- Born: 1936 (age 89–90) New Orleans, Louisiana
- Education: Louisiana State University (removed) Xavier University of Louisiana Columbia University (MA)
- Occupations: Speaker; Artist; Educator; Author
- Parent: A. P. Tureaud, Sr.

= A. P. Tureaud Jr. =

African-American speaker, artist, educator, and author

Alexander Pierre Tureaud Jr. (born c. 1936) is an African-American speaker, artist, educator, and author. He is known for being the first black student at Louisiana State University, entering in 1953 after his father, A. P. Tureaud Sr., sued the school.
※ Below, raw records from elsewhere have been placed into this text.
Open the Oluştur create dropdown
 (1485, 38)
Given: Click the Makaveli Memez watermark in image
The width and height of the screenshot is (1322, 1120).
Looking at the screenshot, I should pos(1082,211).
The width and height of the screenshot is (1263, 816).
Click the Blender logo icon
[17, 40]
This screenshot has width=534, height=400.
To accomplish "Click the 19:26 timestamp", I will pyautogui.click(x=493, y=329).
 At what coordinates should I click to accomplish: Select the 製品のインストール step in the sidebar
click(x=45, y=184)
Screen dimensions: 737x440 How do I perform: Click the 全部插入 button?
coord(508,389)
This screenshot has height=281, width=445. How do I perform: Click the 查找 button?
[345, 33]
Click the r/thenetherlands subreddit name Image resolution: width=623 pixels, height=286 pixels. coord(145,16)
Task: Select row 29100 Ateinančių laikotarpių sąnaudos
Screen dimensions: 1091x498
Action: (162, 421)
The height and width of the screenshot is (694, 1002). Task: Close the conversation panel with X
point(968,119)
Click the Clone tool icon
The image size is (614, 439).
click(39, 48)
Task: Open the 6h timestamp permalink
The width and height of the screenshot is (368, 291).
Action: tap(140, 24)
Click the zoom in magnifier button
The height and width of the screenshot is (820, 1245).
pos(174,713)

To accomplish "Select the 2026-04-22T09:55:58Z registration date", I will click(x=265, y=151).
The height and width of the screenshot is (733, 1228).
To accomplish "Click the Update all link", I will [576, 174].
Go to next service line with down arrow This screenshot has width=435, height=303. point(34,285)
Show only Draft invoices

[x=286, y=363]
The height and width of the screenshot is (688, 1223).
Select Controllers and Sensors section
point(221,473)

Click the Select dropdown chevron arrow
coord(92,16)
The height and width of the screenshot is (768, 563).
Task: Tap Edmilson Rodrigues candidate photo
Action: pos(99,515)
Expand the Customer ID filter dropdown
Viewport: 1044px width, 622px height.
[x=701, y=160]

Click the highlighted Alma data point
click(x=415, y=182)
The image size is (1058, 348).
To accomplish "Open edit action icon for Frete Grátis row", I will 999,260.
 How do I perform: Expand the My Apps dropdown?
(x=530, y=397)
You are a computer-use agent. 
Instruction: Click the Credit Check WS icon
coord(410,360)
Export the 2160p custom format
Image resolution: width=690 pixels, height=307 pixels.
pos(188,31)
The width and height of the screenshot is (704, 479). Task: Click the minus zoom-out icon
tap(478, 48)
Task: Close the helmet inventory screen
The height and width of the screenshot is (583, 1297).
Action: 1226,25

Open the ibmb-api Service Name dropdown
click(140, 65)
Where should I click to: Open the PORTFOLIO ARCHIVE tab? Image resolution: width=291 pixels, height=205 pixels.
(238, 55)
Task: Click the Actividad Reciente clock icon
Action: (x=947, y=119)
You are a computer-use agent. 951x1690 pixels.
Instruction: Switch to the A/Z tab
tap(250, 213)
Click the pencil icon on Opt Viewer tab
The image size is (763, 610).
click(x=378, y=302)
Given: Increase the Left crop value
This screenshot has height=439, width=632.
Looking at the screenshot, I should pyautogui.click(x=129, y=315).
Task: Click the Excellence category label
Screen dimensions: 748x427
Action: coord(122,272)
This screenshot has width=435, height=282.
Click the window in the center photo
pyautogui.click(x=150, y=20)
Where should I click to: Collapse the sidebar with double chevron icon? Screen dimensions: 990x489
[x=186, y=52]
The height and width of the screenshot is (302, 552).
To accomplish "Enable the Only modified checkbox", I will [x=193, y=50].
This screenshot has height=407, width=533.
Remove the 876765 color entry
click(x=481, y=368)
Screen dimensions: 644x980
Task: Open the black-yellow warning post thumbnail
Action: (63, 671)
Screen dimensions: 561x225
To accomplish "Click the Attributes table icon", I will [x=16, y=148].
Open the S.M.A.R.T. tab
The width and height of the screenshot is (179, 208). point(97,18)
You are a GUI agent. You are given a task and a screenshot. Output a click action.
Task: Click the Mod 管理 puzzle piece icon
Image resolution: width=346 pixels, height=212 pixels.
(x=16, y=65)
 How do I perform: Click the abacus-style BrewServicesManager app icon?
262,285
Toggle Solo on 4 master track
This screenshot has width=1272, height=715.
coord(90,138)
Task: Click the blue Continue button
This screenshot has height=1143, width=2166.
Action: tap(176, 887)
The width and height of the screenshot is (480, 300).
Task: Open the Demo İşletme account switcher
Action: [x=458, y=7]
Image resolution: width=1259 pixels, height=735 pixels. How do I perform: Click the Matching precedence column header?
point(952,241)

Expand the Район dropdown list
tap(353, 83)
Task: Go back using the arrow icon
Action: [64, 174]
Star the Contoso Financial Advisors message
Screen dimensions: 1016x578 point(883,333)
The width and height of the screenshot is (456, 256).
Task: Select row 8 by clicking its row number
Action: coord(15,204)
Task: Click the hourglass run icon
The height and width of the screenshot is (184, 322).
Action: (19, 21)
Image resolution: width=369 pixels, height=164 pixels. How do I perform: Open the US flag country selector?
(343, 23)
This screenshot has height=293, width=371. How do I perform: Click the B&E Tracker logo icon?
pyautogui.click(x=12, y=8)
Tureaud Jr. was removed from school by court order after 55 days.

== Biography ==
Born in 1936, Tureaud Jr was raised in New Orleans' Seventh Ward by his mother and his father, the legendary civil rights attorney A. P. Tureaud Sr., who helped overturn segregation and other laws in Louisiana and nationwide.

When Jr. was 17, his father sued for his right to attend LSU. The lawsuit was initially successful, but the school would soon counter with a courtroom move of their own, having Jr. removed from the school by court order.

After his expulsion from LSU, in 1956 the Supreme Court of the United States ruled that the school erred in that it could not legally deny admission based on race or color. Even so, Tureaud graduated from Xavier University of Louisiana and earned an MA degree at Columbia University. In 1962, he taught at White Plains High School. He would later become an administrator.

He received an honorary degree from LSU 58 years after his expulsion, in 2011. That same year, Tureaud and Rachel L. Emanuel wrote A More Noble Cause: A. P. Tureaud and the Struggle for Civil Rights in Louisiana, A Personal Biography, which covered his father's more than four decades of efforts for civil rights.

==Personal life==
In 1960, Tureaud married Faye Frances Darensbourg in Baton Rouge, Louisiana at St Francis Xavier Catholic Church. They later resided in Connecticut with their two sons and two grandchildren.